* _MATERIALS PROVIDED_
%%

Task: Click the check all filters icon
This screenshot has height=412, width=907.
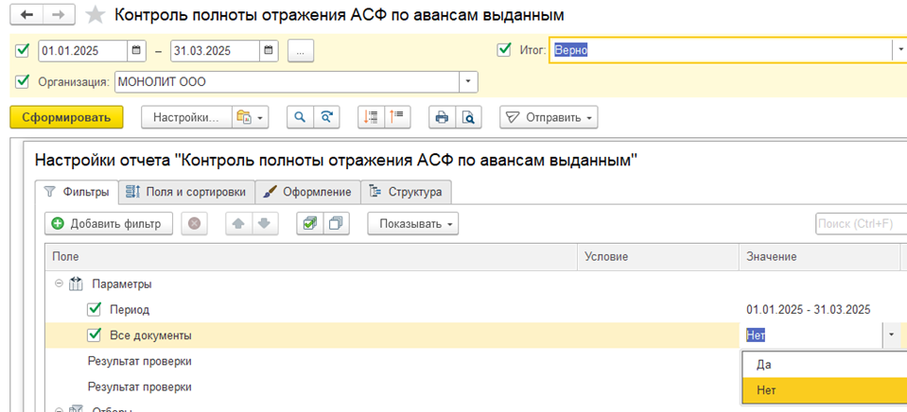Action: tap(308, 224)
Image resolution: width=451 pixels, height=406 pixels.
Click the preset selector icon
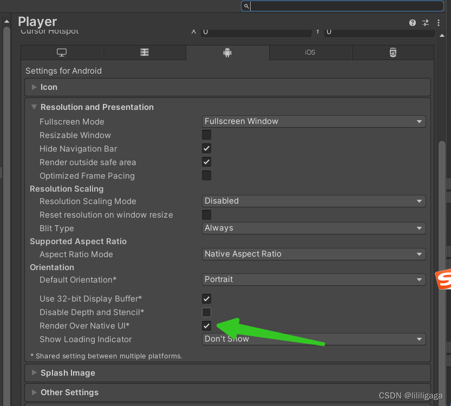(x=426, y=23)
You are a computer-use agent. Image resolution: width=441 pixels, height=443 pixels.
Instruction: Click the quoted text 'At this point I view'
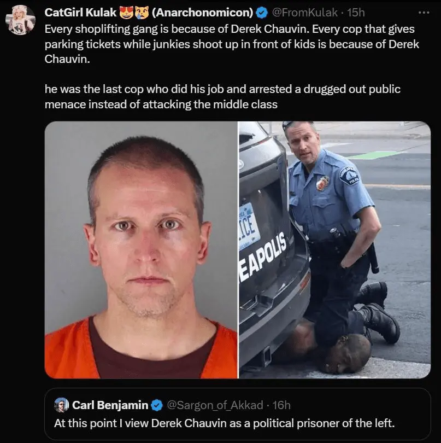pyautogui.click(x=224, y=423)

%%

* _STATED EXERCISE_
Rewrite the material above with every "icon" changed to "button" and nothing else altered. Leave out the pictures.

* _WRITTEN RESPONSE_
Task: Click the check all filters button
This screenshot has height=412, width=907.
Action: tap(308, 224)
Image resolution: width=451 pixels, height=406 pixels.
Click the preset selector button
(x=426, y=23)
You are a computer-use agent. Image resolution: width=441 pixels, height=443 pixels.
Instruction: Click the quoted text 'At this point I view'
pyautogui.click(x=224, y=423)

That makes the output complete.